▸ **EXCERPT TO READ**
§ §

Amber Kotrri (28) started House of Zana in Darlington in 2018. Initially as an online
business specialising in handmade garments which she designed and made. In
November 2019, she opened her first store in Darlington. Covid hit in 2020 so she
adapted making scrubs and garments to support NHS workers before being pursued
by Zara for trademark infringement. “It was a tough time, but I got so much support
from local people in Darlington”. 
Amber won the court case but the media surrounding the case generated more
support for her business alongside her growing community of customers in
Darlington as well as across the UK, Europe and the US. Amber’s mission is to grow
her business which has a strong ethical basis, where every scrap of material is
sourced and used. She now employs 6 people in Darlington and 6 people in Albania
(her husband’s home country) and knows her suppliers so everything is connected
from her designs to the final made products.
She is not surprised that Darlington has made it into the top 10 entrepreneurial
locations – “The council and community are so supportive, there is a lot happening in
the area and a lot of excitement around. I grew up here but only really appreciated it
when I returned home after travels. A big factor of success here is the people who
support our businesses. There is a lovely homely feel and people love the boutique
and bespoke nature of our business. It’s friendly and supportive which makes for a
great environment to be happy and grow”
Amber plans to launch her wholesale business later this year and expand
internationally into the US and European markets. When asked what would make
things better for small businesses she believes that collaboration is the key to a more
resilient future. Running your own independent business can be lonely, but group
projects and collaborations where businesses work together on a festival or
collective initiative, even like ShopAppy,  helps galvanise and connect local
businesses.

§ §

▸ **ACTIVITY**
Please say when Amber Kotrri opened her first House of Zana store in Darlington, according to the profile. You won't need the listing that comes next.

▸ **STORED DATA**
§ §

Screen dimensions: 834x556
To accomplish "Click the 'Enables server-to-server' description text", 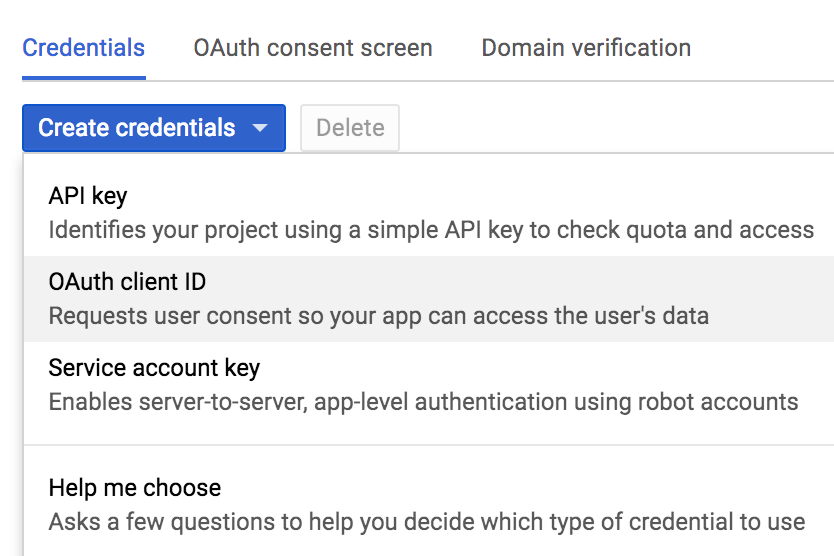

§ §

▸ **EXERCISE ANSWER**
In November 2019.